Reputation: 1192
I'll be getting a large number of xml files (numbering in tens of thousands every few minutes) from an MQ. The xml files aren't very big. I have to extract the information and save it into a database. I cannot use third party libraries unfortunately (except the apache commons). What strategies/techniques are normally used in this scenario? Is there any xml parser in java or apache which can handle such situations well?
I might also add that I'm using jdk 1.4
Upvotes: 2
Views: 688
Reputation: 4767
Based on the comments and discussion around this topic - I would like to propose a consolidated solution.
Parsing XML files using SAX - As @markspace mentioned, you should go with SAX which is built-in and has good performance.
Use BULK INSERTS if possible - Since you plan to insert a large amount of data consider what type of data are you reading and storing into the database. Do all the XML files contain the same schema (which means they correspond to a single table in the database) OR do they represent different objects (which means you would end up inserting data into multiple tables).
In case the schema of all XML files that needs to be inserted into the same table in the database, then consider batching these data objects and bulk-inserting them into the database. This will be definitely more performing in terms of time as well as resources (you would open only a single connection to persist a batch as opposed to multiple connections for each objects). Of course you would need to spend some time in tuning your batch size and also deciding the error handling strategy for batch inserts (discard all v/s discard erroneous)

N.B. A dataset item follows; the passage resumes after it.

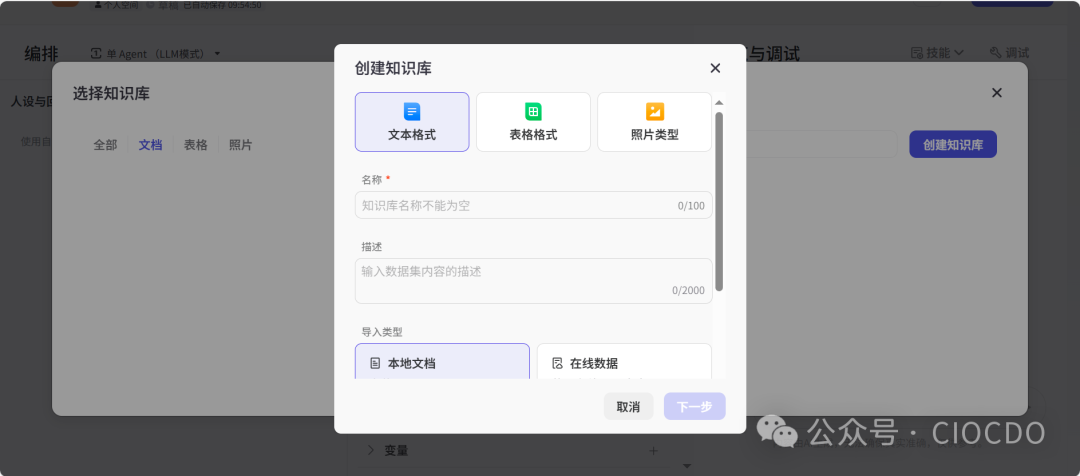Click the 本地文档 document icon
Screen dimensions: 1080x476
click(x=375, y=363)

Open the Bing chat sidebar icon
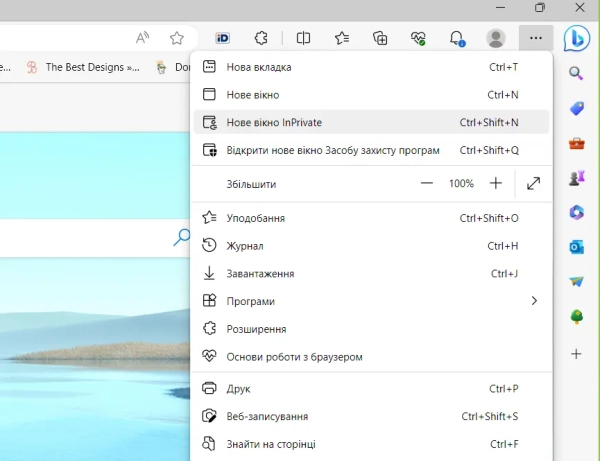click(576, 38)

If the schema of the XML files are different, then consider clubbing similar XMLs into groups so that you can BULK INSERT these groups later.
Finally - and this is important : Ensure that you release all the
resources such as File handles, Database connections etc once you
are done with processing or in case you encounter errors. In simple
words use try-catch-finally
at the correct places.
While by no means complete, hope this answer provides you a set of critical checkpoints that you need to consider while writing scalable performant code
Upvotes: 1